Nella torre orientale, a nord, si trovava una piccola pusterla, un’apertura semi nascosta che permetteva di scappare in caso di assedio del castello. L’ambiente che si trovava tra la pusterla e l’arco, che permetteva di entrare nella corte interna, era il rivellino ed aveva funzione di trappola: con le grate che venivano azionate nei due ingressi a quel vano, quest’ultimo poteva diventare una prigione per gli assaltatori.

- Guarda come sono diverse le pietre del muro…

- Si chiama trama muraria!

Markus aveva finito e aveva raggiunto le ragazze.

- Da queste pietre poco sbozzate e legate con poca malta è possibile capire che questa è la parte più antica della fortezza, quella che una volta era l’abbazia.

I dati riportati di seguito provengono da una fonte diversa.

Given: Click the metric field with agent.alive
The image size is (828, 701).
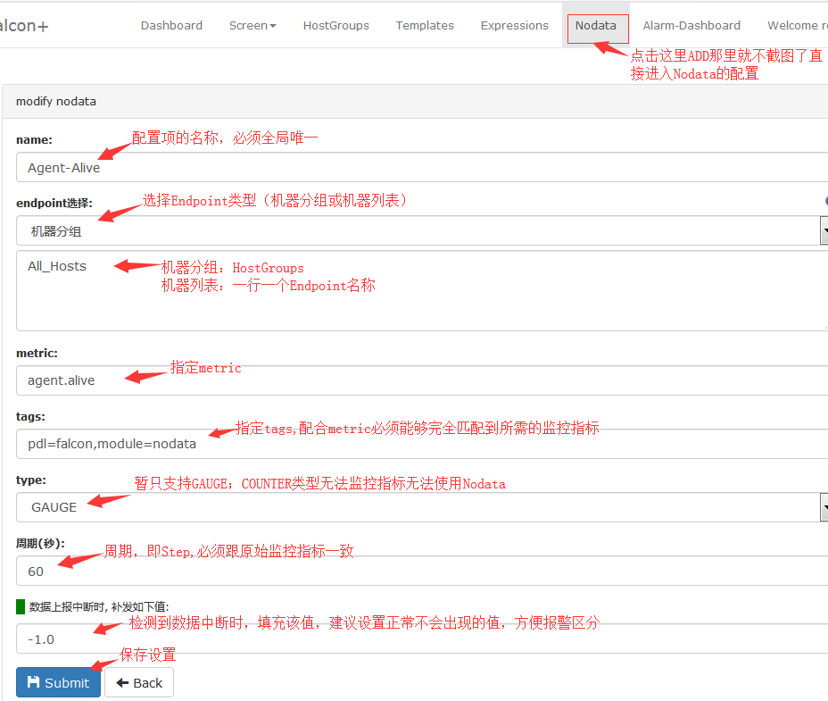Looking at the screenshot, I should (x=419, y=380).
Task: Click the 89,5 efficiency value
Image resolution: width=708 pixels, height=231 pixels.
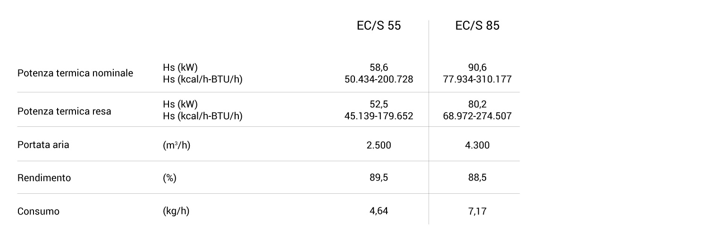Action: (x=379, y=178)
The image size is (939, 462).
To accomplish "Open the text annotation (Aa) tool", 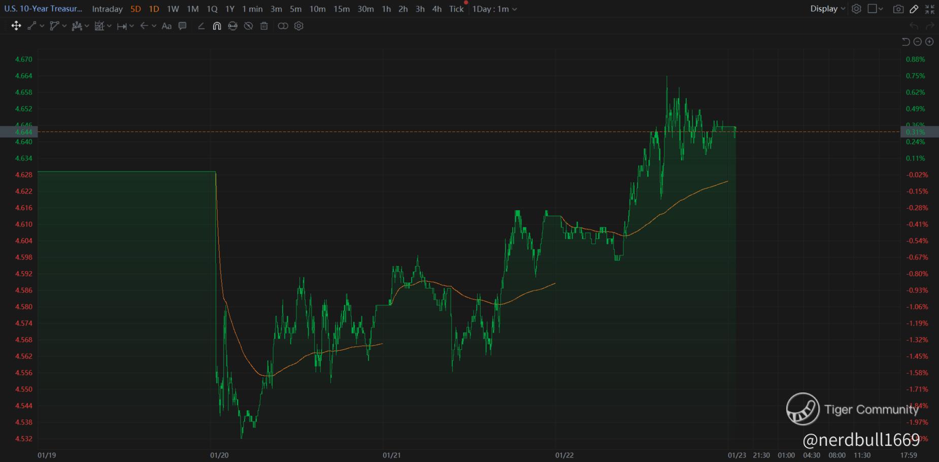I will [x=166, y=26].
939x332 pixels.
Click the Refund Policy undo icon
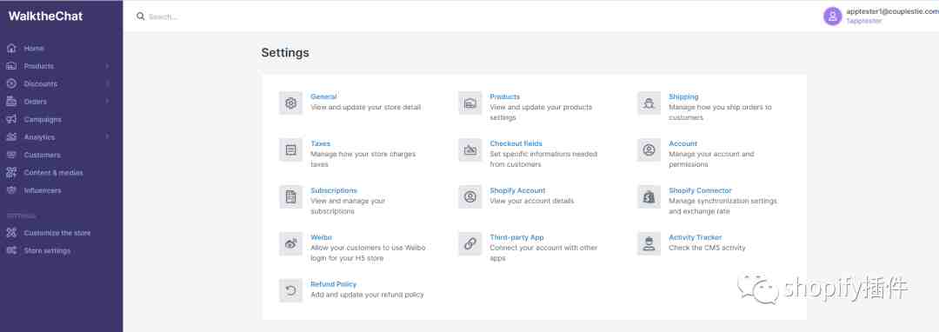[290, 291]
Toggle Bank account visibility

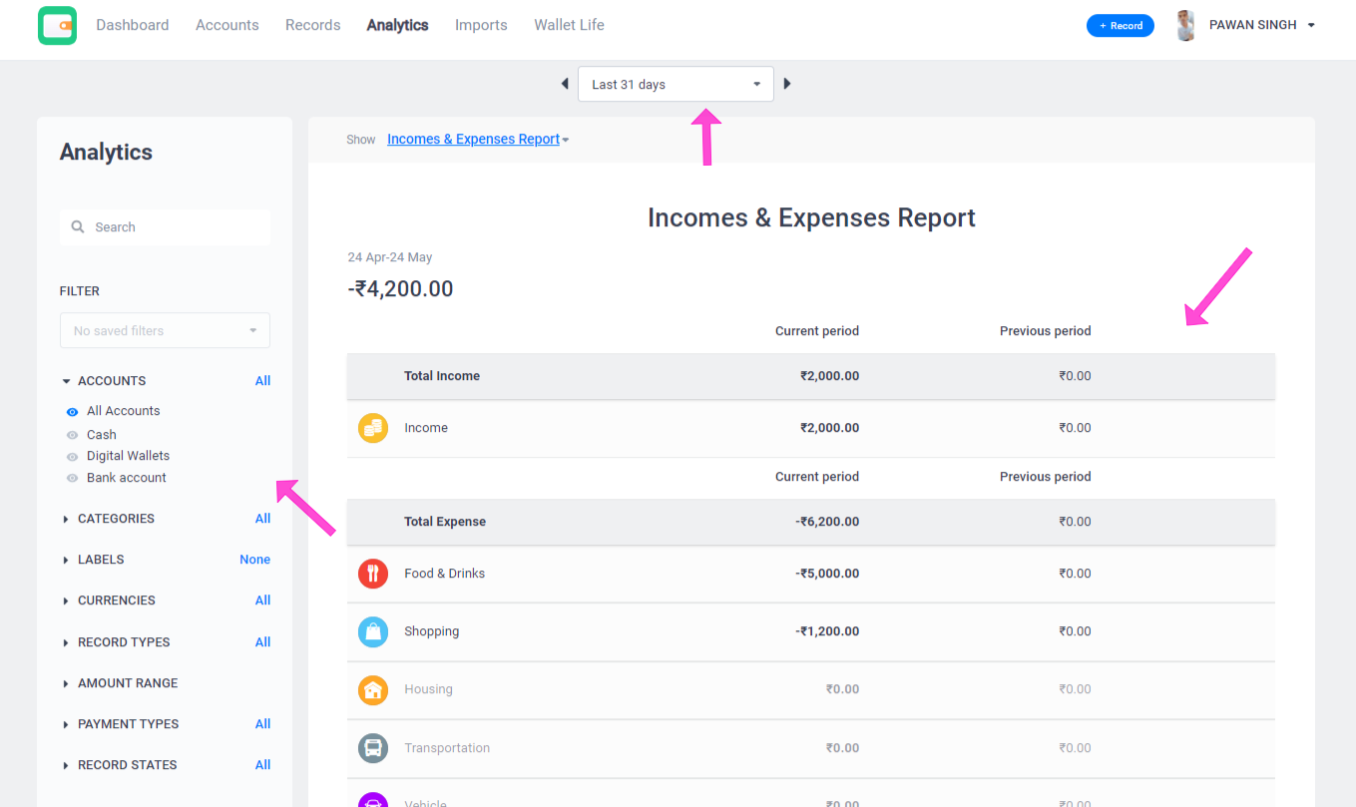[72, 478]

Proviamo ad aprire quella porticina.

La porticina non era sbarrata e all’interno del piccolo locale non vi era nessuna luce. Markus frugò nel suo zaino e tirò fuori una torcia. Quello che trovarono sulle pareti era sorprendente: come in un grande fumetto, striscie narrative erano sovrapposte e raccontavano di cavalieri e di nobiluomini che varcavano le Alpi insieme all’imperatore.

- Caspita, è la prima volta che vedo una cosa del genere. Delle discese imperiali si sa solo attraverso le cronache, non grazie a narrazioni visive. Deve essere un ciclo molto antico, è solo da capire chi è l’imperatore in questione, se ne sono spostati molti fra XII e XIII secolo… guardate!

Markus aveva trovato la rappresentazione dell’imperatore che donava ai monaci benedettini il monastero.

- La vecchia abbazia era una fondazione imperiale, lo sappiamo dalle fonti. Era un modo per gli imperatori e per i nobili molto ricchi per “comprarsi” un posto in paradiso. Quest’abbazia era molto importante ed un centro culturale fiorente, lo sapevate?

- Sì – fece Olive – avevo trovato in alcuni libri delle informazioni e si parlava di una ricchissima biblioteca, composta da manoscritti medievali, incunaboli e cose così.

- Un tempo sicuramente c’erano, ma è andato tutto disperso con la soppressione di san Carlo.  I volumi di questa raccolta sono stati divisi ed ospitati in diverse istituzioni culturali e, neanche a dirlo, i codici medievali si sono come volatilizzati.

Si presero del tempo per guardare con occhi estasiati il ciclo: era davvero un ritrovamento entusiasmante. Olive pensava come sfruttare, anche commercialmente, quella scoperta. Era una cosa che non poteva non fare! Persa nei suoi pensieri quasi non sentì Aurora che, ridendo, disse:

- Ehi, guardate il monaco che riceve il modellino dell’abbazia: non vi sembra il custode molto più giovane?

Tutti si concentrarono su quel viso, poi risero insieme. Era vero! Sembrava proprio il vecchio Antinori! Si dimenticarono presto di quel dettaglio, perché trovarono una porticina chiusa con un lucchetto. Markus frugò ancora nel suo zaino e tirò fuori un lungo spillone che gli permise di farlo saltare. Al di là della porta c’era un scala a chiocciola in pietra e i ragazzi neanche si accordarono, semplicemente salirono in religioso silenzio. Il buio spaventava un po’ , era davvero fitto,  ma la curiosità era davvero tanta. Questa non aveva permesso loro di notare una cosa. Gli occhi del monaco, quello che assomigliava al custode, erano di un rosso vivido e fiammeggiante.